Porque me parece un buen ejemplo de la discordancia entre la teórica inclusión laboral de los discapacitados, tan pomposamente proclamada por el buenismo oficial, y la realidad práctica, en tantas ocasiones desalentadora, traigo hoy aquí las vicisitudes de Carmen Lafuente, una joven bióloga que sufre de glaucoma (su porcentaje de visión ronda el 5%), atrapada ahora en un verdadero infierno administrativo. En febrero de 2019, Carmen, superando sus limitaciones, obtiene el número uno en la oposición al BIR (el MIR de los biólogos), en el turno reservado para personas con discapacidad. Tras elegir especialidad (bioquímica clínica), opta por el Hospital de Basurto en Bilbao. Comienza allí su odisea: no encuentra la menor facilidad para su incorporación. Harta de desprecios y obstáculos, pide el traslado al Hospital Ramón y Cajal de Madrid, en el que había realizado sin inconvenientes sus prácticas. Sin embargo, nada mejora. A pesar de que su nuevo destino sí cuenta con el material necesario para optimizar sus capacidades, es rechazada porque su presencia enlentece los procesos y no resulta rentable. Como el plazo se le termina, solicita al Ministerio una solución, sea en esa especialidad o en otra.

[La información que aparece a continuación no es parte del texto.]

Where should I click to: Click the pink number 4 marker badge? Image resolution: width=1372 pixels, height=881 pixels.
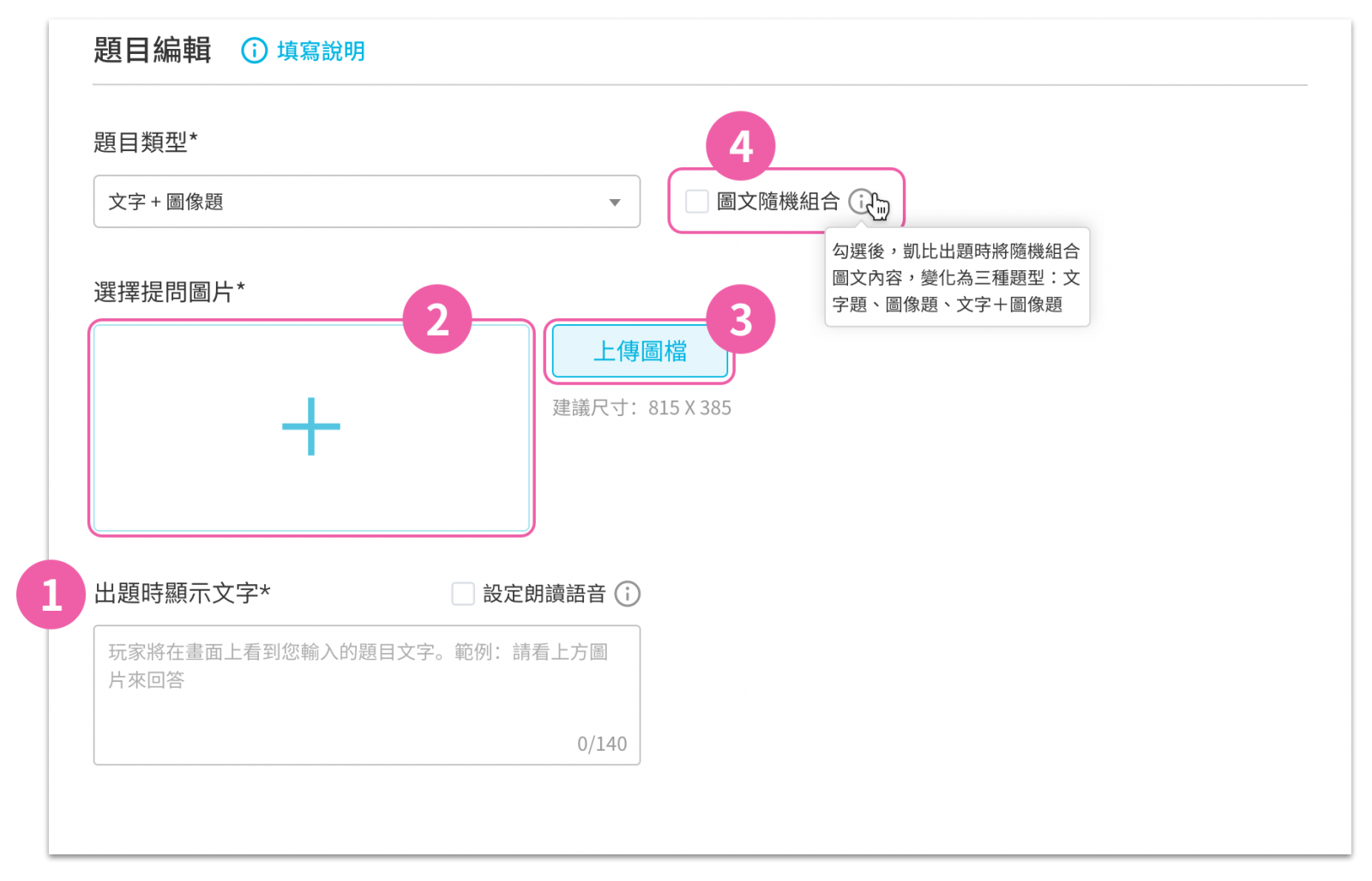click(741, 146)
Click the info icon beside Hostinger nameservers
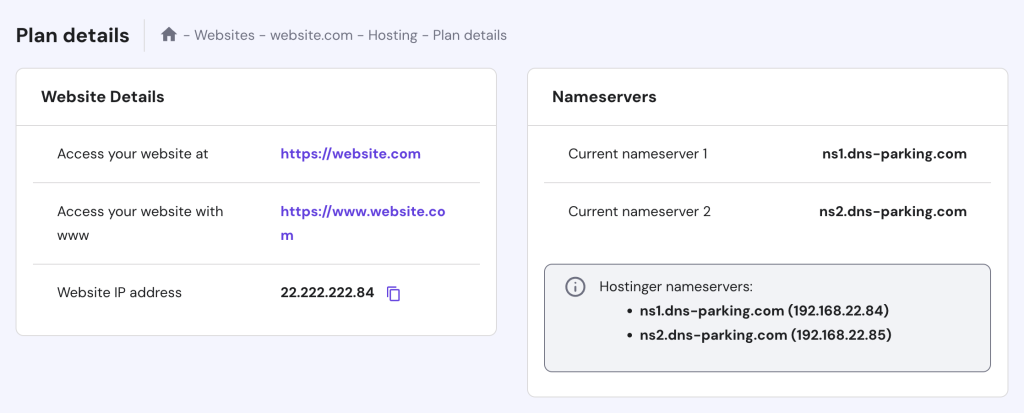 click(x=575, y=287)
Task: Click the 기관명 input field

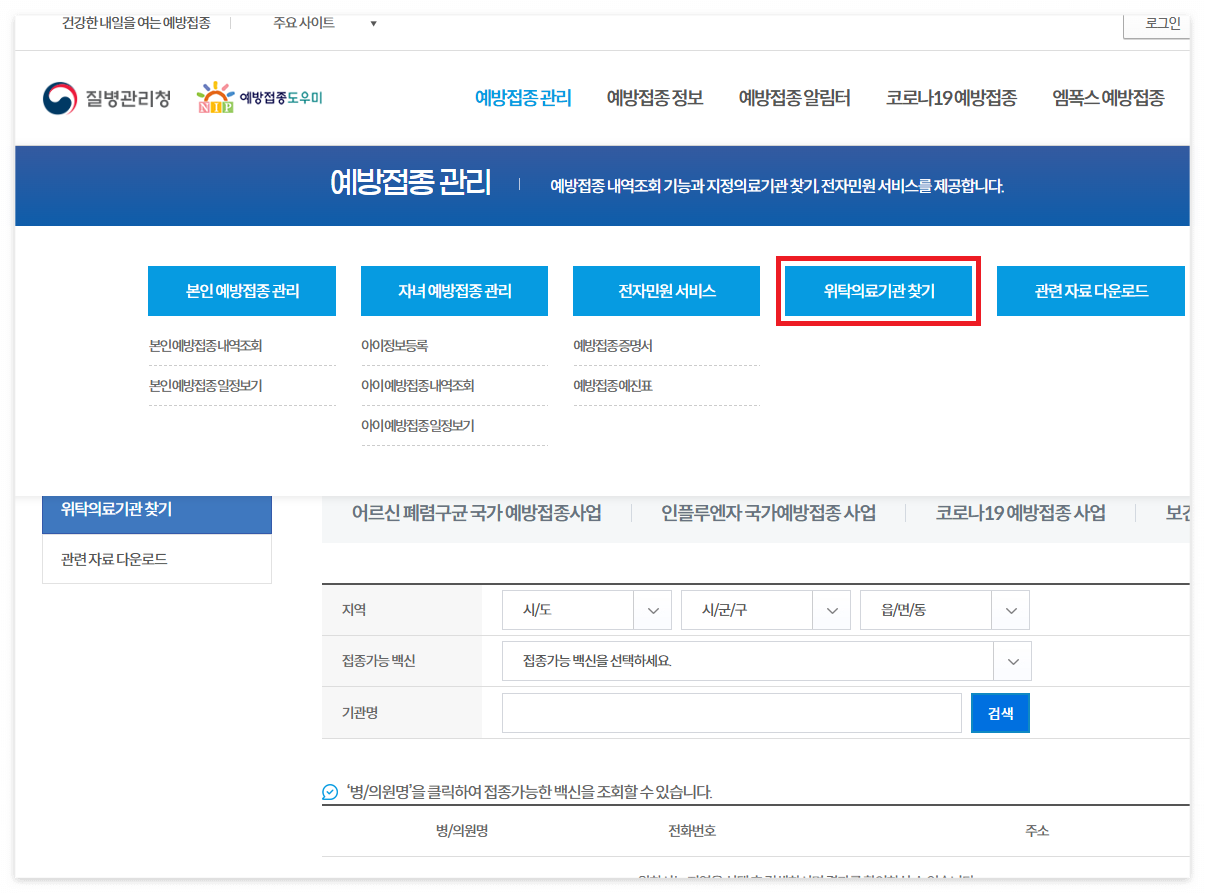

La respuesta le llega en octubre de este año: le van a quitar la plaza. Y, a pesar de sus alegaciones, eso finalmente ocurre a principios del presente mes. A Carmen ya sólo le queda el largo camino de los tribunales.

Más allá de la peripecia concreta de Lafuente, uno tiene que preguntarse cómo es posible que se alienten las esperanzas de un discapacitado, incluso permitiéndole opositar, para después negarle lo que se ha ganado con su admirable esfuerzo. En absoluto sirven las leyes integradoras si, llegado el momento, no existe ninguna voluntad de procurar su aplicación efectiva. Como me consta que no es un caso aislado, fundamenta mi reproche de hipocresía a una regulación plagada de excelentes intenciones, aunque, al tiempo, demasiadas veces desoída e inútil.

No hay ruindad mayor que la de ilusionar el difícil futuro de estas personas para acabar cercenando sus expectativas. Y como esto, casi todo: vivimos en una sociedad de magníficas razones y escasísimas obras, aupada en falacias baldías, indiferente, a la hora de la verdad, ante el dolor ajeno. Un mundo de propaganda, embustero y artificioso, que sigue dejando en la cuneta -lo hizo siempre- a los enfermos, a los desfavorecidos y a los débiles.